A benchmark is only as useful as the gap it actually measures. Across LLM evaluation, multi-agent systems, and vision-language research, the same structural problem recurs: tests get designed for one purpose, then get applied to broader claims they cannot support.

The sharpest articulation of this comes from Meiklejohn’s survey of multi-agent systems Part 7. HumanEval and SWE-bench were designed for single-agent coding tasks. When applied to multi-agent pipelines, they cannot measure coordination quality, communication overhead, or failure recovery, which are precisely the things that distinguish multi-agent architectures from single-agent ones. Numbers from those tests look legible, but they answer the wrong question. Imbue’s pipeline experiment on SWE-bench Pro illustrates a downstream cost: running an implementer-reviewer-fixer loop against the benchmark revealed that weaker fixer agents broke correct code, a failure mode the benchmark wasn’t built to surface.

SysMoBench runs into an analogous mismatch from the other direction Can LLMs model real-world systems in TLA+?. Leading LLMs score near-perfect on TLA+ syntax, but only around 46% on conformance and 41% on invariant checks. The models are generating textbook protocol descriptions rather than faithfully modeling the actual systems in the source code. Syntax scores, the easy-to-measure proxy, look impressive; the meaningful scores do not.

The RTK token-compression controversy is a miniature version of the same issue The Token Compression Illusion. Claimed 60-90% token savings are measured only on Bash output stripping, with no task-accuracy benchmarks to show the compression doesn’t degrade downstream results. The metric exists; the benchmark that would justify trusting it does not.
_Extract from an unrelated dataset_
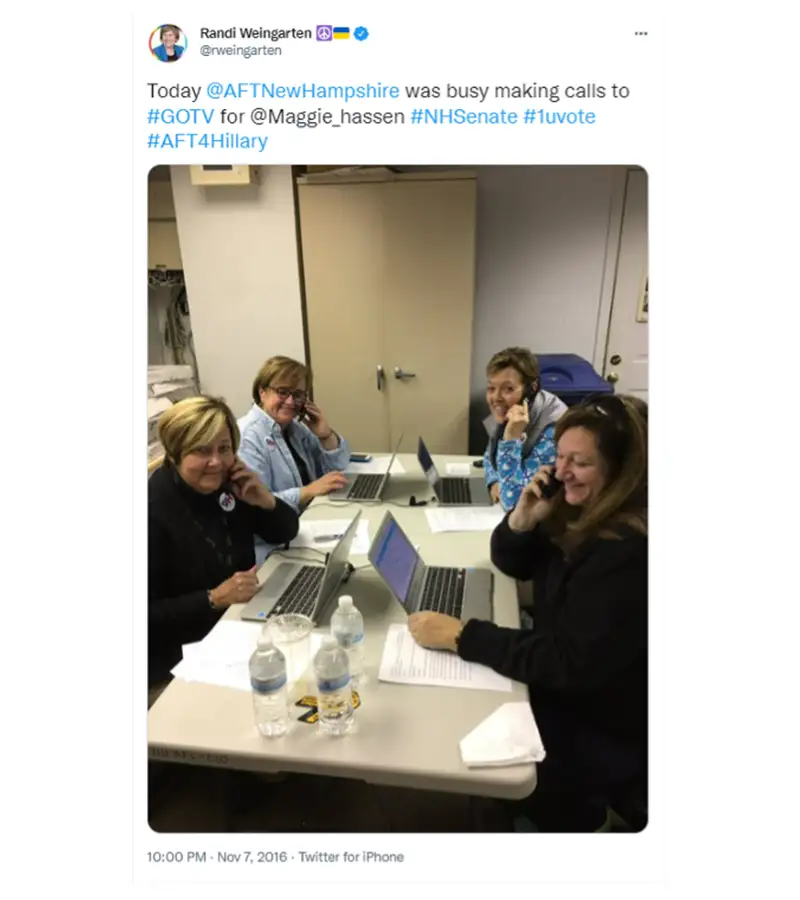Click the blue verified badge icon

coord(361,34)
Effort-level benchmarking adds a different wrinkle. A hands-on test of Claude Opus 4.7 across five reasoning-effort levels on 29 real tasks found a non-monotonic curve: medium effort outperformed high, xhigh, and max on pass rate, equivalence, and cost-efficiency. More compute did not monotonically improve results. This matches Colin Breck’s broader argument that impressive performance gains often don’t change outcomes when attention thresholds, discrete capacity increments, or pipeline backpressure absorb the improvement before it reaches the user.

On capability trajectory, a LessWrong analysis estimating no-CoT task-completion time horizons finds GPT-5.5 handling roughly three-minute human tasks at 50% reliability, with a doubling time of about one year since 2019. The benchmark here is explicitly designed to track a capability trend over time rather than claim absolute performance, which is one of the cleaner uses of benchmark methodology in the surveyed sources.

The AI memory systems comparison table surveyed 74 systems across architecture, data model, search modes, and benchmark coverage. Listing whether a system has benchmark data at all is itself a meaningful signal; many do not.

The consistent thread: a benchmark measures what it was designed to measure, and the field repeatedly applies tests outside their design envelope. The remedy isn’t more benchmarks but better-scoped ones tied to the failure modes that actually matter in production.